Taking a deep breath, he ducked under the water. Immediately he knew it wouldn’t work. The surge of water welling up carried him back to the surface.

As he broke into the air again, he was saying, “All right! It’s all right! I’ve got an idea.”

He quickly removed the jet‑boots and strapped them on. Water was nearing his waist now. He didn’t care if it killed him, he wasn’t going to give up this time.

Diving down headfirst, he got around the jag in the fissure and then turned on the boots. The jets churned the water and almost drove him into the rock wall, but he eased off the power and used his hands to guide him down to the tunnel. Underwater, even with the handlight, he could hardly see, so he groped his way down, feeling the scrape of rocks against his coveralls as the boots propelled him through the water.

He knew he had reached the tunnel by the strong surge of the current pushing him in the direction he wanted to go. But he was running out of oxygen. His jaw clenched as he gunned the boots, squinting his eyes against the pressure of the water as he shot through the murky light cast by the glow of the jets.

Everything was getting dark and hazy, and his chest seemed ready to burst. Titus wasn’t sure he was going to make it to the vertical shaft.

*   *   *

Jayme felt sorry for Bobbie Ray, huddled next to her at the top of the talus slope. “Maybe it won’t reach this far,” she offered.

Bobbie Ray was wiping at his fur with the fleshy palm of one hand, smoothing and smashing it, pressing all the water out. Then he would twitch and shake, making the damp hair stand out again. Then he would pick another patch and begin the whole process over again. It seemed like more a nervous reaction than an effort to dry himself.

“Do you think he drowned yet?” Bobbie Ray asked, unable to meet her eyes.

“Umm,” she murmured, “by now, he either drowned or got out alive.”

“Are you going to try it?” Bobbie Ray asked.

Jayme wasn’t aware that her calculating glances at the hole had been that obvious. “I’ll try it before I drown in here.”

Bobbie Ray went back to stroking his fur, concentrating on every swipe.

“I’ll help you,” she assured him.

“That won’t do any good. I could barely pass the Starfleet swimming requirements. And you don’t know how hard that was for me.”

Jayme silently patted his knee.

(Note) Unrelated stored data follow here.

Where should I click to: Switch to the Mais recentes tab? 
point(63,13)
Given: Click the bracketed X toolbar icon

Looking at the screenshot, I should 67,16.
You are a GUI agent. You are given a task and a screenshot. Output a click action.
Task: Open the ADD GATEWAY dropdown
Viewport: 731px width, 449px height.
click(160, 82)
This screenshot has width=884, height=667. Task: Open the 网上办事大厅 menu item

She wasn’t sure she could make it, but every bit of her mind and body was focused on that hole, ready to dive through the water and turn on her jet‑boots just as Titus had done. Even if it killed her. Because that was better than sitting here until the water rose up around her chin.

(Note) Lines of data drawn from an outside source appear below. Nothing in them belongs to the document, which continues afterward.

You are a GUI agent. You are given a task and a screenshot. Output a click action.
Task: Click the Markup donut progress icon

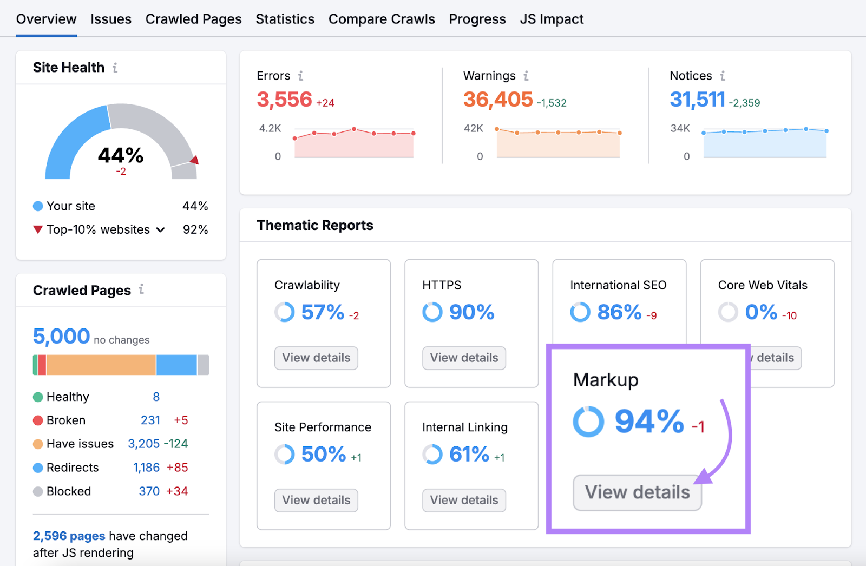[x=588, y=422]
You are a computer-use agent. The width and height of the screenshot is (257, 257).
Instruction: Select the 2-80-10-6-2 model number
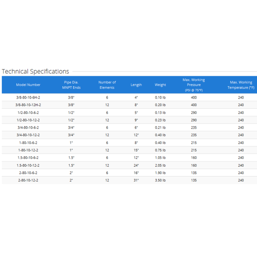tap(28, 173)
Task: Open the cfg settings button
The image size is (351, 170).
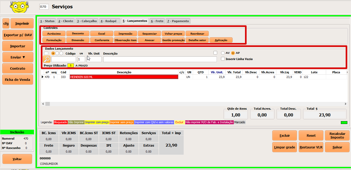Action: coord(6,24)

“I just wish I knew if he made it,” she murmured.

“Wait a few more minutes. Maybe he’s at a public transporter terminal right now. There was one right outside the access port.”

They both stared at the hole.

*   *   *

The shaft was full of water, too. Titus desperately revved the boots, aiming straight up, his hand clenched on the control so tightly that even if he drowned he knew he would surface.